A few years later George Dunning invited me to work on The Yellow Submarine.
Then, in 1970, I emigrated to Canada and started a freelance animation career, producing most of my films for the National Film Board of Canada.
Since 1976 I also animated and directed many of my shorts for independent producers in Holland, Belgium and France.
From 1988 to 2005 I taught animation at the university of Kassel, Germany. My students have won two Oscars.
Over the years I won quite a few awards at animation festivals. Now, getting older, they seem to be mainly Lifetime Achievement awards.
What is your favourite British animation of all time?
Uhmm… Nick Park’s “ Creature Comforts” (there are so many British animated films I love; more than from any other country)

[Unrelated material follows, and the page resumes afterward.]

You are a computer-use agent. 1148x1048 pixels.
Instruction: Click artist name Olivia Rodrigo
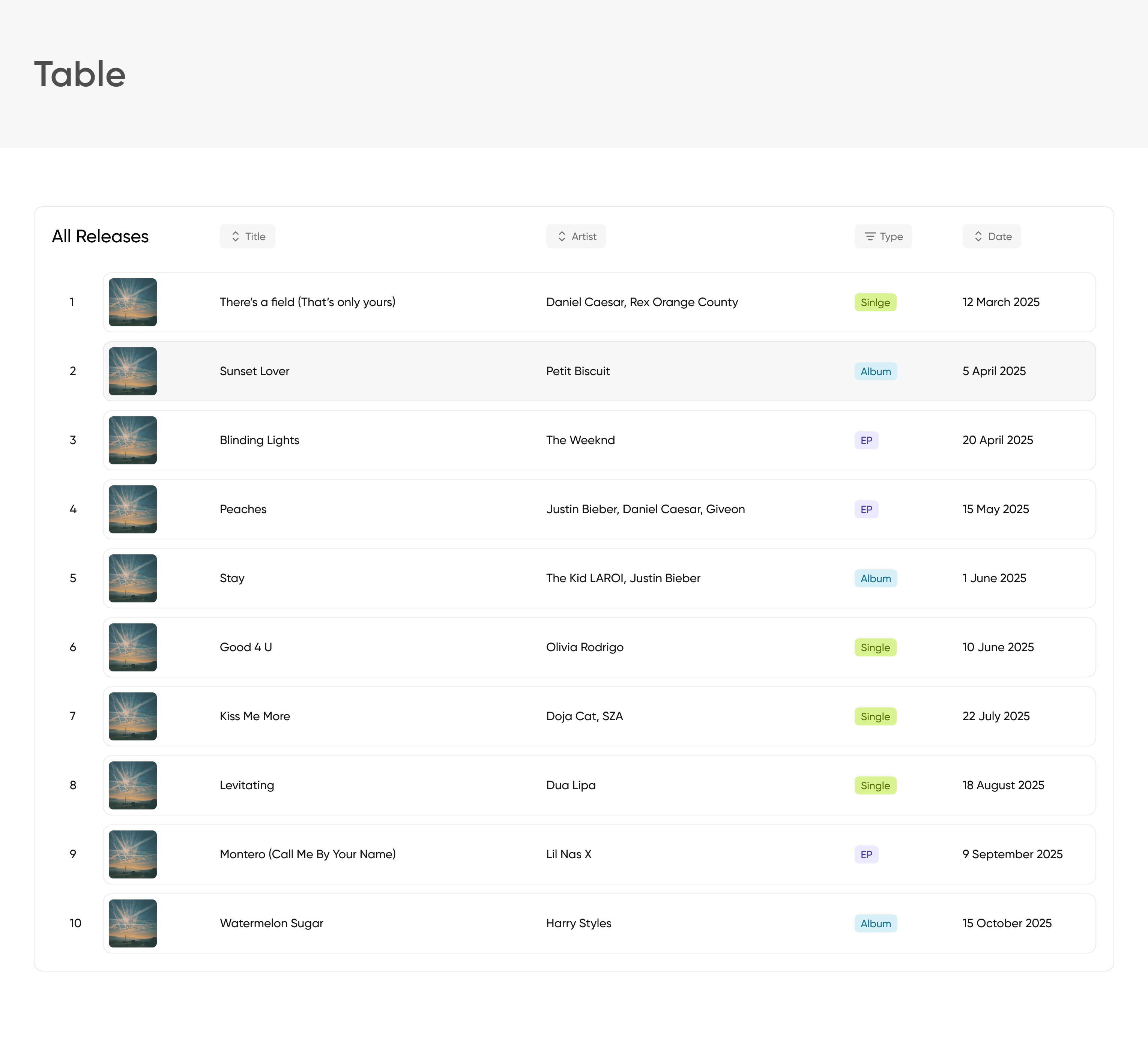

What’s the best thing about working in the industry?
I hardly ever worked in the commercial animation industry, most of my life I made personal films.
Making personal shorts is a great luxury; it’s totally up to you as an artist what you want to do with your life.
The downside of making a living this way is that there is no money in short personal films, you’re always depending on subsidies, mainly government hand-outs.
The good thing in my case is that I have two nationalities: Dutch (which is Europe) and Canadian (which allowed me to work at the Canadian NFB), two sources to dig in to.
Provide a quirky quote or comment
There is a Dutch expression: ‘Je schaapjes op het droge hebben’ (having your sheep on dry land) meaning that your well off.
Another one: ‘Als er éen schaap over de dam is volgen er meer’ (when one sheep crosses the dyke, the rest will follow).
I’m not sure how it relates to British animation but it does relate to sheep and me coming from a country which is partly under water.